Be forewarned, this post is more of a personal reflective narrative about where I find myself than an exploration of ideas and practices of our times, so if you don’t like that sort of thing, go ahead, bow out now. 😉
My blog, morphing into an open laboratory, will include some messier-than-in-the-past posts about my doubts, my stumbling, my questions as much as my usual kinds of posts examining theory and practice of learning in our times as they play out in my world. I am not necessarily comfortable in this looser writing terrain –the risks are high–and thus I have stayed off blog more than on for the past months as I find my way. But enough of being careful. Blogging is about thinking and sharing boldly, sometimes half-baked thoughts–it is about learning and growing through the conversation, not always offering clear substance or demonstrating command or authority. Yikes. How did I forget that?
I have been fortunate to know summer as deep, slow quiet feathered between spring’s cacophony and fall’s exuberant re-embrace of the classroom.
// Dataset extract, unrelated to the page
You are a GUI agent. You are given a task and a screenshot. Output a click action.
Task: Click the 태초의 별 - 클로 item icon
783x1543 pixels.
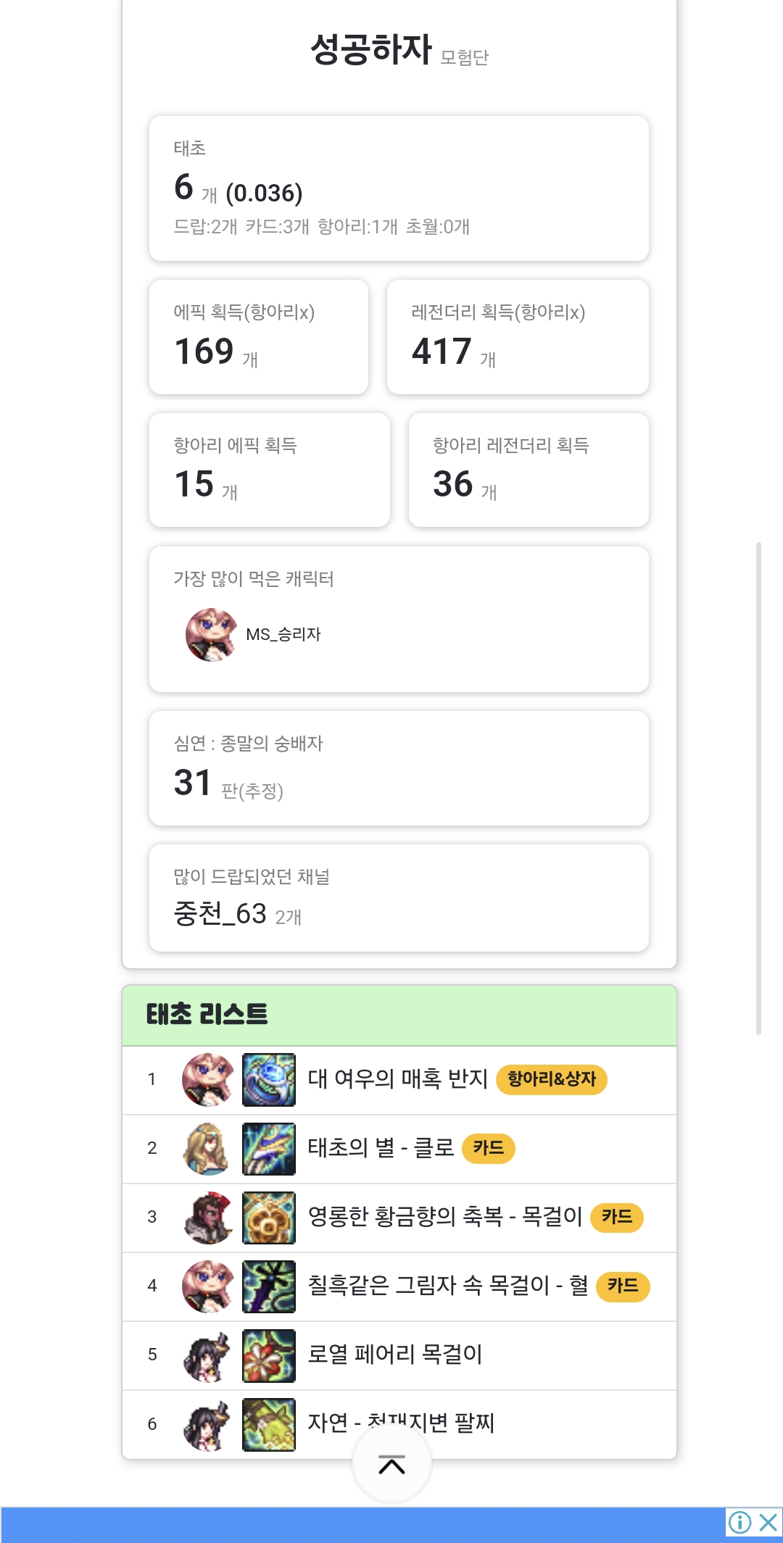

Wending my way through the weeks taking pictures, writing, gardening, playing, dreaming, traveling, cooking seems as natural and necessary as engaging in intense creative collaborations during the “school year.” The very bounded nature of that time invites its expansiveness, its dreaminess–it is luxurious precisely because it has limits, tensions, oppositions. The form poem. The classroom at its best.
Even though it is summer, I miss acutely that beauty in what I have just left: the passion and optimism of my students, and what great teachers on my old campus, the Hector Vilas and John Elders, inspire in them. John’s recent comment sent me back to my old world:
“But I feel that such tension–between what Dave Smith calls desire and dailiness–can itself itself intensify our awareness of what’s really important. Contrast-value can be essential to staying awake. When I think back to recent classes on “Michael” and “The Rime of the Ancient Mariner,” or to class trips to hear Jean Ritchie sing or to climb Mt. Abe, I feel grateful to Middlebury for offering an educational structure from which these experiences of a life-time blasted off.
I guess my conclusion is that, while traditional institutions and structures can be oppressive, they can (and must) also be enlivened. Curricula, theology, and law can slump into dead weights indeed, but when overtaken by discovery, grace, and compassion can start to breathe again. And to dance.”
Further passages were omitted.